Burgos impressed Riordan with her ability to balance family life with all her campus activities. “If something needed doing, I knew I could count on her,” said Riordan, who is the advisor to the Real Estate Society.
Again and again, Burgos demonstrated the qualities that have become a Rutgers Business School brand: resilient, resourceful and responsible.
Burgos and her husband, Alex, live in Roselle with their two children, 11-year-old Valentina and 5-year-old Julianna, whom they homeschool. Burgos contends with health problems that forced her to take off two semesters. “I had difficulties going through school, but I kept going,” the 32-year-old said.
Burgos was the only undergraduate to take Riordan’s graduate-level Capital Markets class, which ignited her interest in that aspect of real estate. Rutgers Business School helped her land two internships, a first job, and then her dream position: working as a capital markets analyst for Aareal Capital Corporation in New York City.

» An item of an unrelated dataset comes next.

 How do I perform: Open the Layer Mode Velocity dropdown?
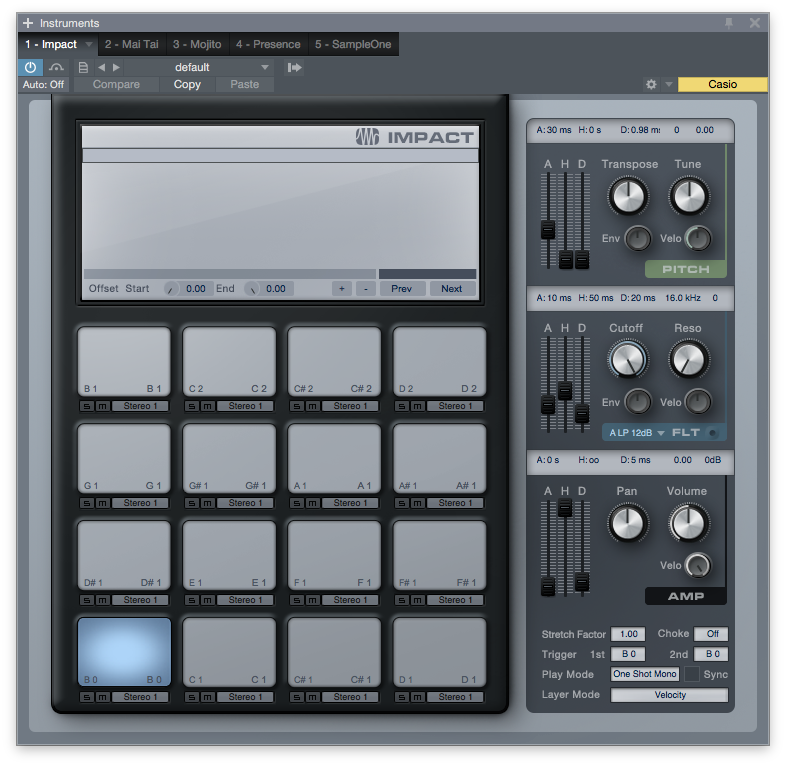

Looking to recruit an analyst, Aareal management reached out to Riordan, who recommended Burgos. Riordan’s class “prepared me for this opportunity and gave me the confidence to analyze more complicated deals,” Burgos said. She underwrites debt for real estate transactions that average $100 million in the seven largest metropolitan centers in the U.S., she said.
Burgos earned scholarships from both the Rutgers Center for Real Estate and Women Executives in Real Estate of New York, which also provided her two years of post-graduation mentorship. She continues to keep in touch with Rutgers Business School instructors who encouraged and supported her, including Riordan, George Jacobs, who teaches a graduate-level course in real estate development; Ellen Kendall, who teaches real estate law; and Morris Davis, the Center for Real Estate’s academic director and Paul V. Profeta chair of real estate at Rutgers Business School.
“I think Rutgers Business School is the best program there is,” said Burgos, who majored in finance with a concentration in real estate. “They invest so much in their students, opening up a world of opportunities for them.”